● **Task to carry out**
Copy all records precisely, apart from the pictures.
■ ■ ■
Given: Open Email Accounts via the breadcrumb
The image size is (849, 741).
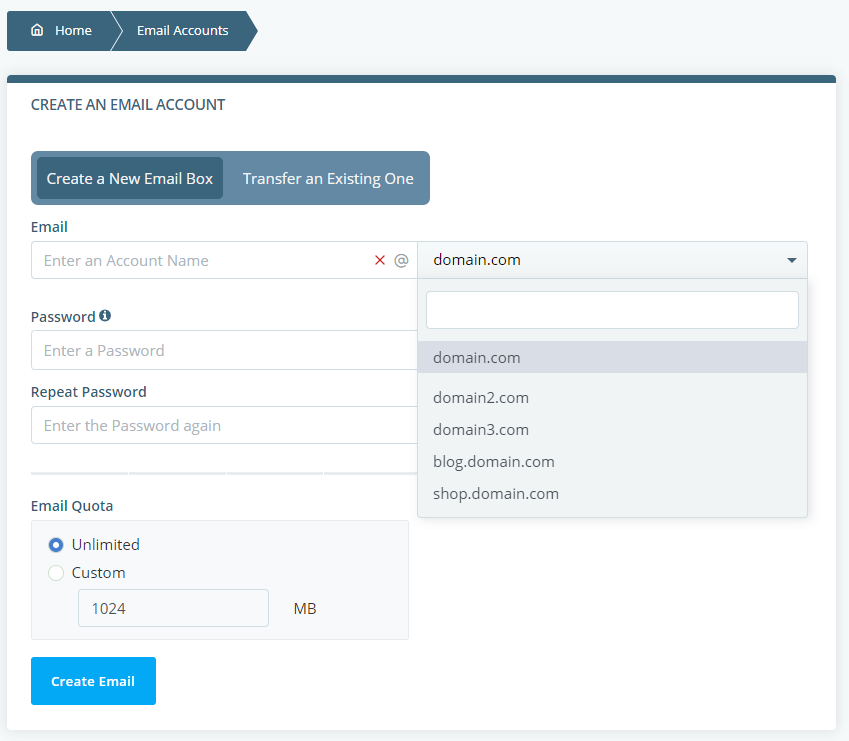Looking at the screenshot, I should pyautogui.click(x=182, y=30).
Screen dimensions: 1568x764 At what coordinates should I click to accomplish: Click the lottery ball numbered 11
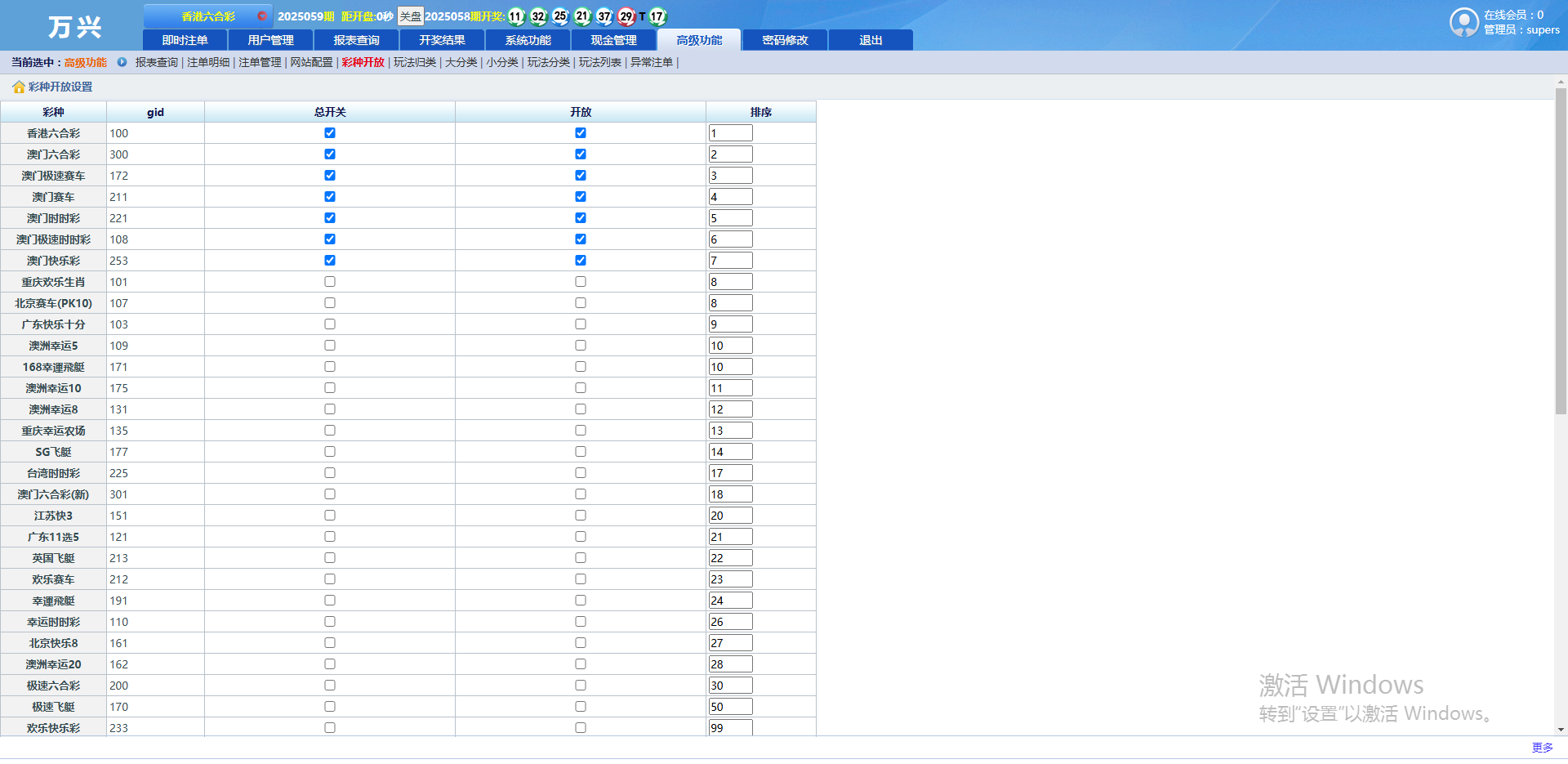[x=516, y=16]
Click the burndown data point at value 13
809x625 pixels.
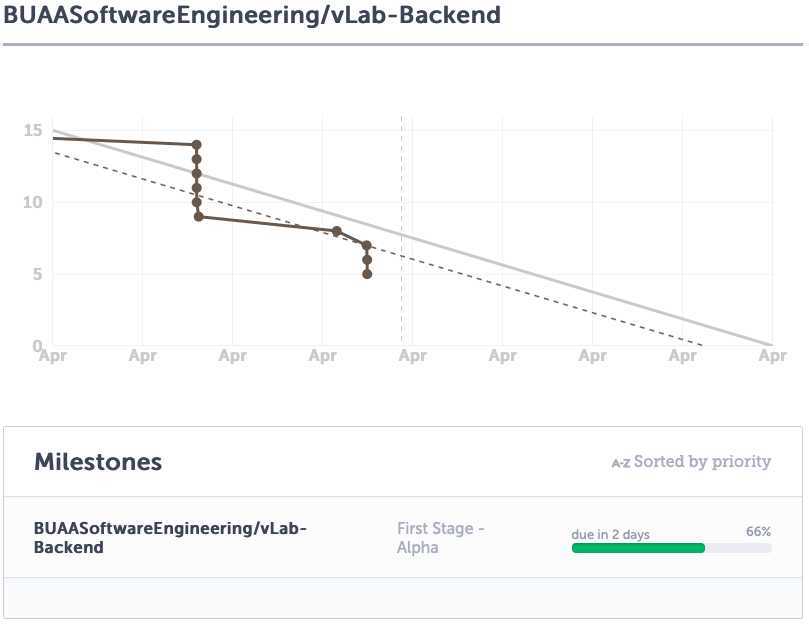click(x=197, y=159)
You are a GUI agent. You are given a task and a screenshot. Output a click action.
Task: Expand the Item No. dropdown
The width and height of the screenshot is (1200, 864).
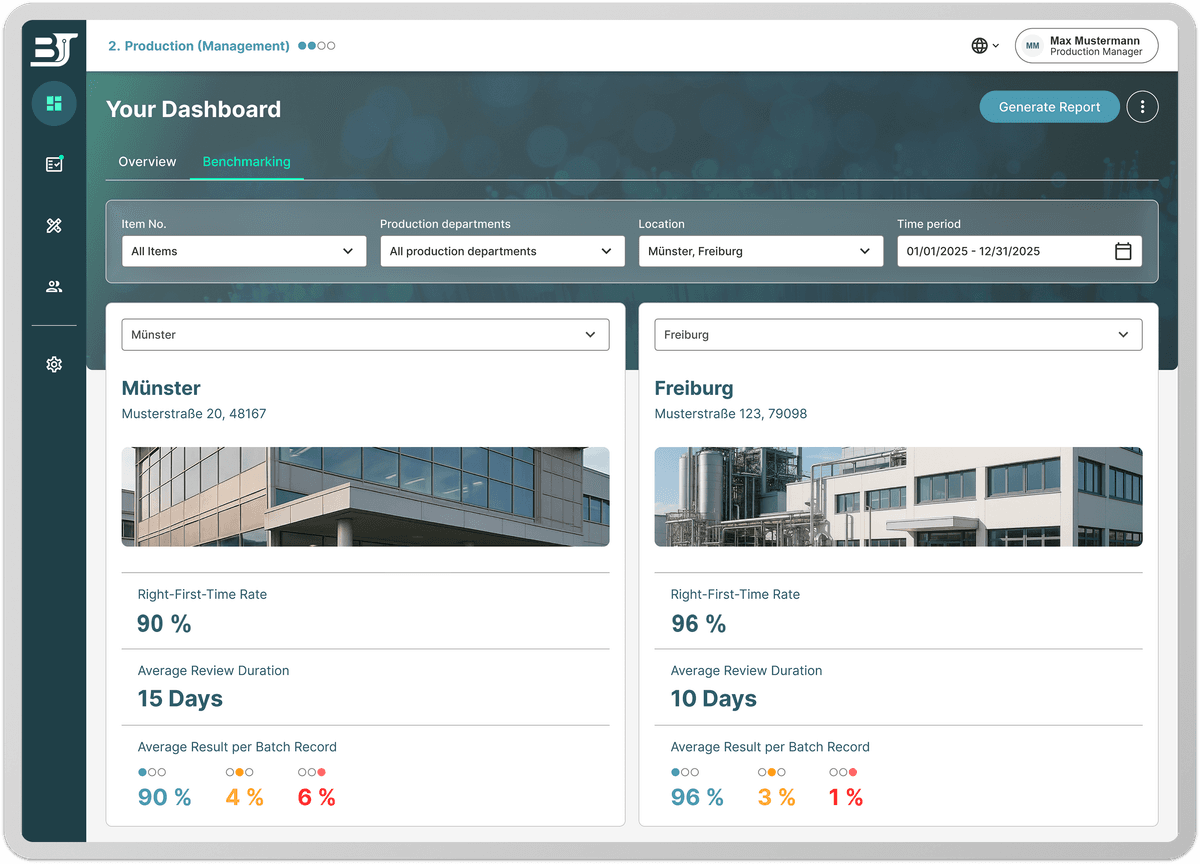[x=243, y=252]
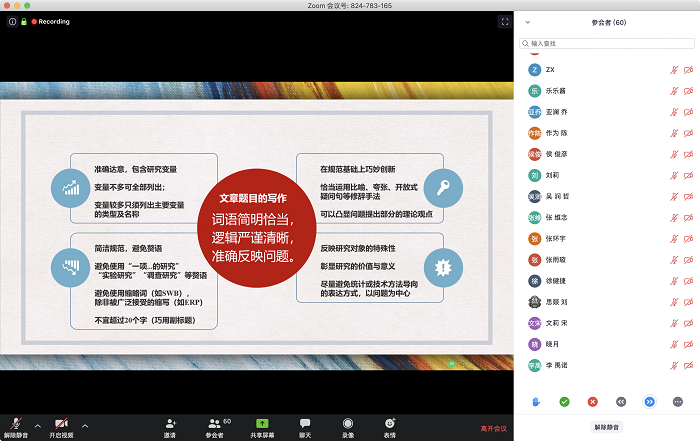
Task: Click unmute (解除静音) button in participants panel
Action: (x=607, y=427)
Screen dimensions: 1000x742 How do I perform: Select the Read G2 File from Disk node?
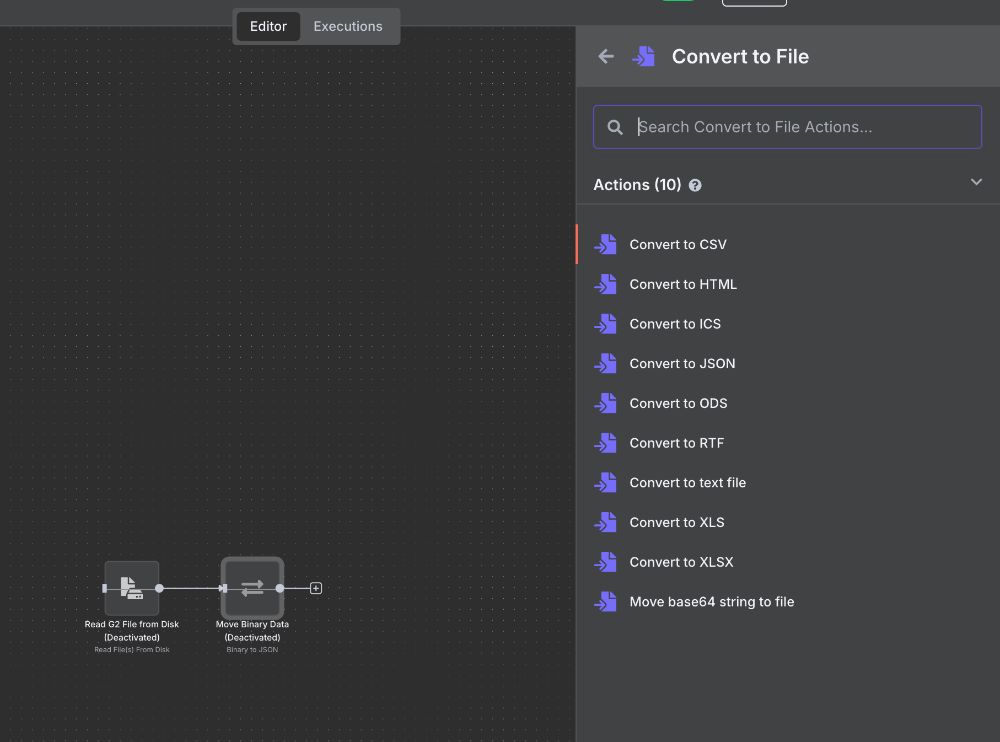(x=131, y=588)
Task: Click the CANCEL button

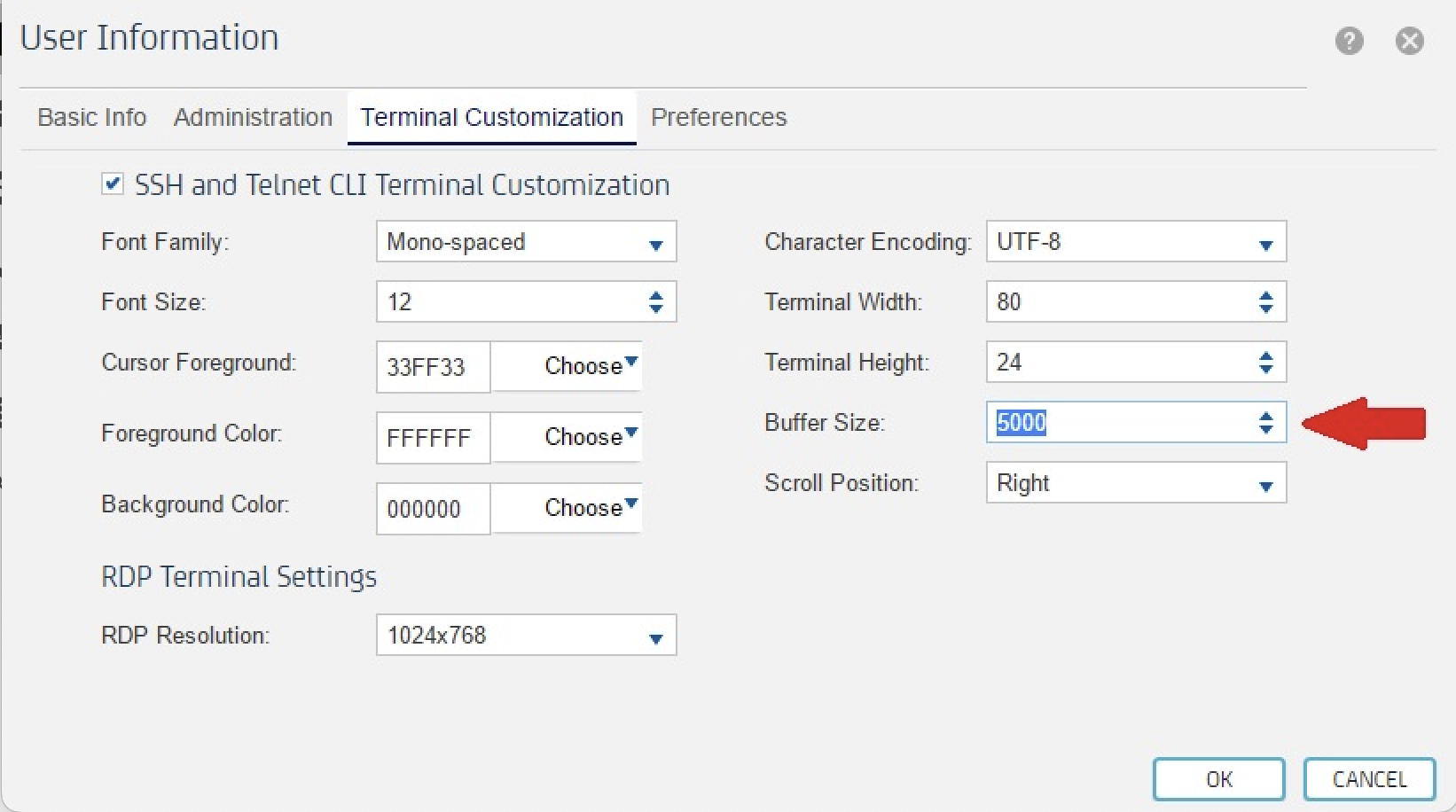Action: 1369,779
■ ■ ■
● **Exercise output**
Given: Open Email Accounts via the breadcrumb
The image size is (849, 741).
Looking at the screenshot, I should pyautogui.click(x=182, y=30).
Screen dimensions: 1568x764 At what coordinates should I click to accomplish: Click the lottery ball numbered 11
[x=516, y=16]
Click the burndown data point at value 13
809x625 pixels.
click(x=197, y=159)
You are a GUI agent. You are given a task and a screenshot. Output a click action.
Task: Expand the Item No. dropdown
The width and height of the screenshot is (1200, 864).
[x=243, y=252]
Task: Click unmute (解除静音) button in participants panel
Action: (x=607, y=427)
Screen dimensions: 1000x742 How do I perform: Select the Read G2 File from Disk node?
(x=131, y=588)
Task: Click the CANCEL button

Action: 1369,779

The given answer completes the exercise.